### Problem
Locate the line containing "The image size is (1312, 706)." in the data below. Reproduce it and every following line up to the end, exactly as given.

### Source information

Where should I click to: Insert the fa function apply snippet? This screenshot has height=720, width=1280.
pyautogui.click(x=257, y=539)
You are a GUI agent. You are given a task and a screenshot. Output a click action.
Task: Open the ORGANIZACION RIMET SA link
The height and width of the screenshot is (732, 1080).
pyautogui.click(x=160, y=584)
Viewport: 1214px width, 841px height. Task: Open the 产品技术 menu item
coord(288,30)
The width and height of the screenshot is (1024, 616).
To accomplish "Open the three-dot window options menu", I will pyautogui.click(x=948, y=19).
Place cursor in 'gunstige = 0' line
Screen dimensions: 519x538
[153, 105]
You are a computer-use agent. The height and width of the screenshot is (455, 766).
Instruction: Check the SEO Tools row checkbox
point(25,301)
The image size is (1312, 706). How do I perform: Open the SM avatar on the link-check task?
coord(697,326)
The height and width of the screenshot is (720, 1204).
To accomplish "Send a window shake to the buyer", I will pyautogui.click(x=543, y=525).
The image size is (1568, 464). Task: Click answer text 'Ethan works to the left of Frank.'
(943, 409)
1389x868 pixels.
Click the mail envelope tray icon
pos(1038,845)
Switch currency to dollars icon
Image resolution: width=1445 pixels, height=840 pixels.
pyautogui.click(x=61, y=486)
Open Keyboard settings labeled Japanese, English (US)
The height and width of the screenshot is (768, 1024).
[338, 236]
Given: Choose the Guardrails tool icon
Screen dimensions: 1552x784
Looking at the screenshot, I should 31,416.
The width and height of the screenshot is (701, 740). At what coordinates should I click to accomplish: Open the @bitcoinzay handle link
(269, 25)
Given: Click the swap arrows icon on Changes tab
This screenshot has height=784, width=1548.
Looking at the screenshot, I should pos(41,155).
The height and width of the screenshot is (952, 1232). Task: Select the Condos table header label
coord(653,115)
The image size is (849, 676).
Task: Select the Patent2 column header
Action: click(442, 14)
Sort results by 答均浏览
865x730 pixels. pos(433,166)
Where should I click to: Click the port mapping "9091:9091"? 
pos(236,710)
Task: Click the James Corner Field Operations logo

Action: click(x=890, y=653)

### Response to this task
The image size is (1312, 706). How do I perform: Open the SM avatar on the link-check task?
coord(697,326)
The height and width of the screenshot is (720, 1204).
To accomplish "Send a window shake to the buyer", I will pyautogui.click(x=543, y=525).
The image size is (1568, 464). Task: Click answer text 'Ethan works to the left of Frank.'
(943, 409)
1389x868 pixels.
Click the mail envelope tray icon
pos(1038,845)
Switch currency to dollars icon
Image resolution: width=1445 pixels, height=840 pixels.
pyautogui.click(x=61, y=486)
Open Keyboard settings labeled Japanese, English (US)
The height and width of the screenshot is (768, 1024).
[338, 236]
Given: Choose the Guardrails tool icon
Screen dimensions: 1552x784
Looking at the screenshot, I should 31,416.
The width and height of the screenshot is (701, 740). At what coordinates should I click to accomplish: Open the @bitcoinzay handle link
(269, 25)
Given: Click the swap arrows icon on Changes tab
This screenshot has height=784, width=1548.
Looking at the screenshot, I should pos(41,155).
The height and width of the screenshot is (952, 1232). Task: Select the Condos table header label
coord(653,115)
The image size is (849, 676).
Task: Select the Patent2 column header
Action: click(442, 14)
Sort results by 答均浏览
865x730 pixels. pos(433,166)
Where should I click to: Click the port mapping "9091:9091"? 
pos(236,710)
Task: Click the James Corner Field Operations logo

Action: click(x=890, y=653)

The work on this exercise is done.